I could tell you, people in DH's company could be on £200-£300k at director level. If they weren't paid that they would go get it somewhere else. There are all kinds of roles ranging down to graduate stater salaries of about 30k maybe, or internships. Many of them work from home most of the time. How is anyone being exploited? They are free to leave at any time. They build up experience for the CV. They move on to different things if they want. Another company he's part-involved in has created thousands of jobs in the U.K. at all levels. It's IT- related, they are not being sent down the mine!

OP posts:
Topgub · 13/09/2022 20:59

I thought it wasn't about your oh?

Who works limited hours and has lots of energy for his children?

MsTSwift · 13/09/2022 21:02

Literally never met a man who would be proud of his wife not working - isn’t that deeply weird even my grandfathers (born 1909 both long gone ) thought that was old fashioned! We both worked in corporate law most high flyers were married to their female equivalents.

aokii · 13/09/2022 21:13

Topgub - you are bring purposely facetious. Yes, my DH tends to work kind of part-time NOW because he is 50 and semi-retired. He is around as much as I am these days and has been for a few years now. But he worked long hours to get to this point for many years. But that doesn't mean he had no energy for his kids. He does things with them I don't or can't do. It's called playing to your strengths. He's been massively involved with his kids. But it just made sense for me to just have full headspace for them because four kids is quite a lot, in and of itself.

OP posts:
5128gap · 13/09/2022 21:16

I'm not talking about people starting companies. I'm talking about your own reference point of men who work the hours of two people to earn the (handsome) salaries of two people.
There is absolutely no need for it. Anyone who does it at the expense of their family responsibilities is greedy.
I have no idea if your husband has exploited people on his way to success. Whether he has made money off the back of other people's labour. Whether he's paid other people less so he could aquire more. Whether he's taken advantage of the lower costs resulting from poor working conditions here and abroad, or made any money through those who do.
I do know that very many successful wealthy men have done these things, and so are, at their worst exploitative.

aokii · 13/09/2022 21:25

What about people who get roles in the theatre abroad, or who make films overseas and they go for months leaving their family behind? Are they greedy too?
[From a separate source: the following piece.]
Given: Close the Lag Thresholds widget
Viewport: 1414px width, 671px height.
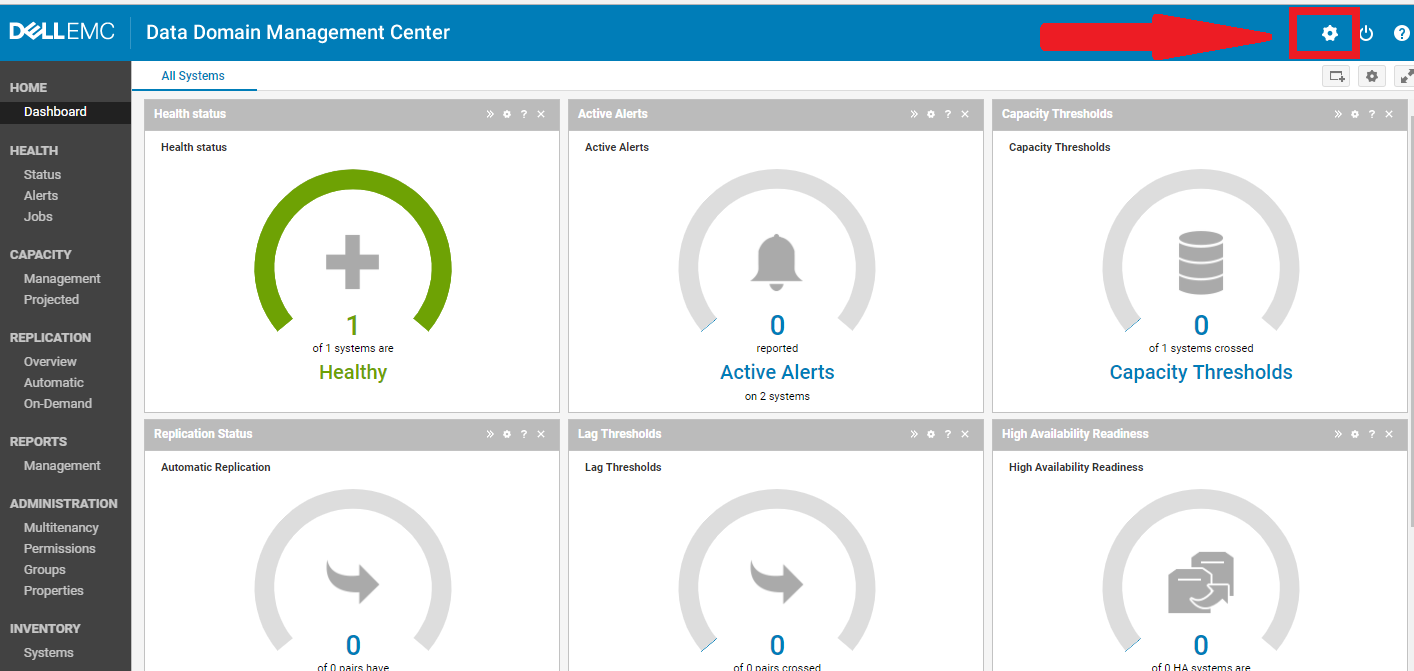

Whether you think they are greedy or not, the finance sector and many other industries besides , require a certain type of expertise, focus and commitment. If you're in that type of job, you can't really rock up and say you would like to "job share"(!!) or, "sorry I'd like to leave a 4 every day - thanks!" They are not being 'greedy' they just know the deal. They'd be out and they'd have someone else in the seat in a day.

OP posts:
Dontmakeher · 13/09/2022 21:27

Stay at home, don't stay at home. Live off a man, don't live off a man. The reasons for doing either are varied and vast or very simple. No one needs to justify anything to anyone.